DIRECTIONS FOR THIS TASK => What needs reproducing is the run of lines in the data below starting at the line with "This screenshot has height=388, width=601." and ending at the line with "Given: Go back with the Previous button", both ends included. Copy it exactly, without pictures, and add nothing.

GIVEN DATA =>

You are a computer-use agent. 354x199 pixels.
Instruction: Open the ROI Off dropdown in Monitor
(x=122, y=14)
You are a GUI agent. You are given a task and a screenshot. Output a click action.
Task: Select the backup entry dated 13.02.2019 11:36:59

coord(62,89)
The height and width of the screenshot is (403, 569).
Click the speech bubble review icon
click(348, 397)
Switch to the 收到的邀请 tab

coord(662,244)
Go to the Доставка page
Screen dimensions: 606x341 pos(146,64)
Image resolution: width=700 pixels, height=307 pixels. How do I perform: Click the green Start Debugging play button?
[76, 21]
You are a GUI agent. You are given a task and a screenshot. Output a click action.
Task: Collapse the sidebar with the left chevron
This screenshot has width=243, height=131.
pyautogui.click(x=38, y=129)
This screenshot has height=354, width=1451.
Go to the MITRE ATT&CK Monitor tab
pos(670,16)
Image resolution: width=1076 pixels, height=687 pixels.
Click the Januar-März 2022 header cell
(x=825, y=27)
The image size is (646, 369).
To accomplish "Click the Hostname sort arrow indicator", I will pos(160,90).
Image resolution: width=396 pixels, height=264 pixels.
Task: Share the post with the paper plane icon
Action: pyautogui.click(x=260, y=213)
...
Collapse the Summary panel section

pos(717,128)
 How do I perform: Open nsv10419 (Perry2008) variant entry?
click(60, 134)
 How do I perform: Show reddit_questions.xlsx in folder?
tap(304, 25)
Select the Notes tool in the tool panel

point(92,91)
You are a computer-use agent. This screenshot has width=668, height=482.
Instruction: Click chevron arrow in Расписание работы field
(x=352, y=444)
...
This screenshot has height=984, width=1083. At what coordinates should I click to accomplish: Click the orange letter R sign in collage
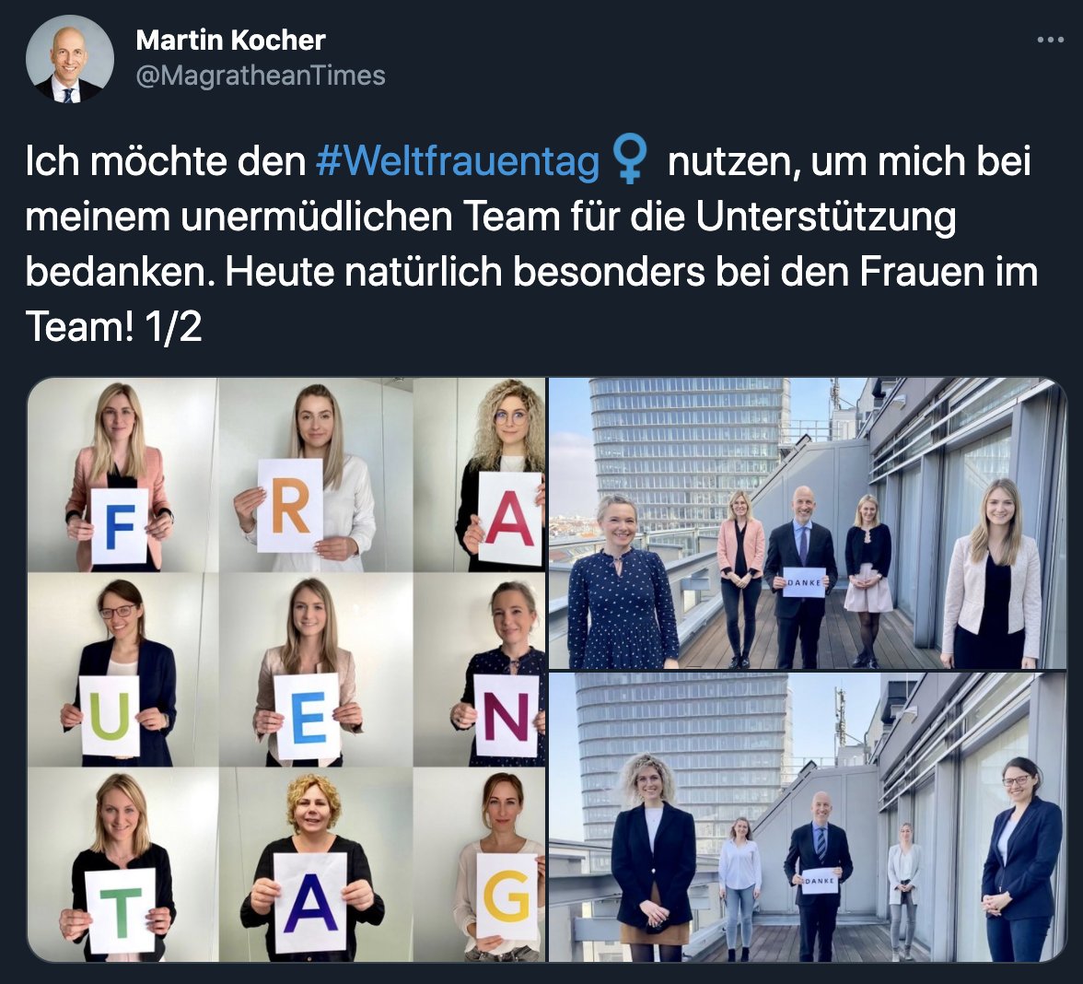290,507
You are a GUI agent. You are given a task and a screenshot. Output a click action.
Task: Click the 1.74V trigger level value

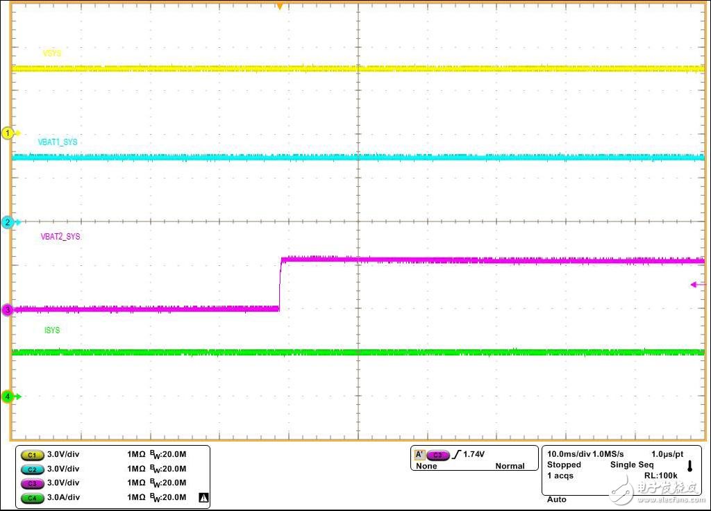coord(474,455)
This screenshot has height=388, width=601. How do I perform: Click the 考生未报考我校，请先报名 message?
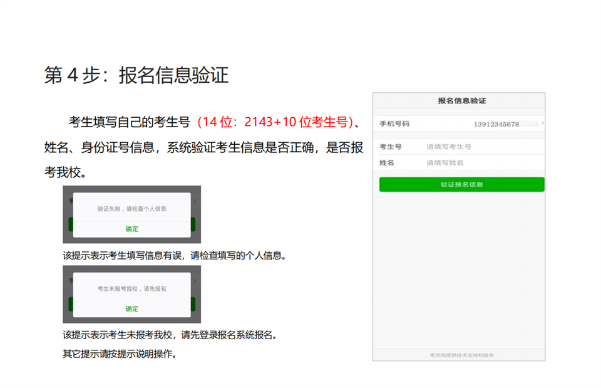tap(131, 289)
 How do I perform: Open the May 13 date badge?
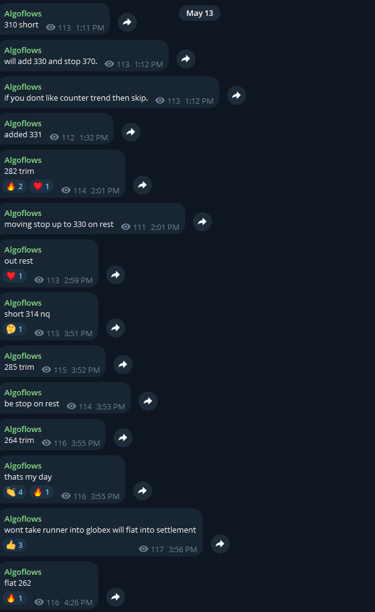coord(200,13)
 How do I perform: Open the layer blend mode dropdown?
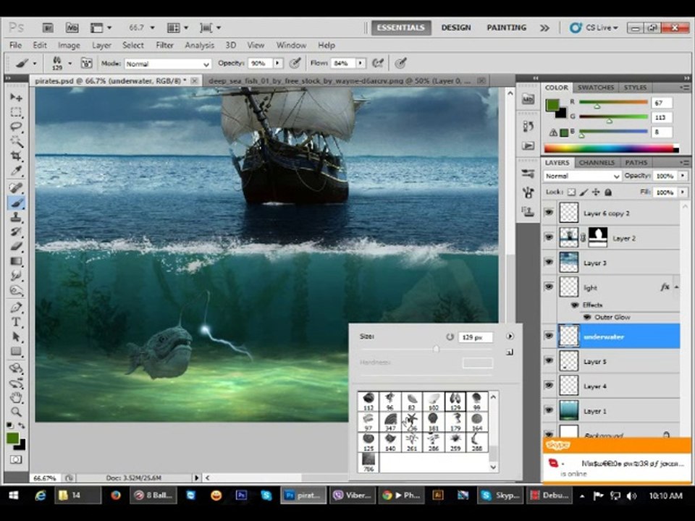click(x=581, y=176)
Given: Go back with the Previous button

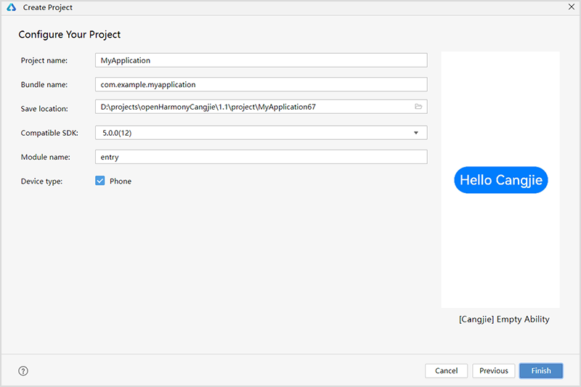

EXERCISE OUTPUT =>
This screenshot has height=388, width=601. How do I perform: Click the 考生未报考我校，请先报名 message?
tap(131, 289)
 How do I perform: Open the May 13 date badge?
coord(200,13)
 How do I perform: Open the layer blend mode dropdown?
click(x=581, y=176)
Given: Go back with the Previous button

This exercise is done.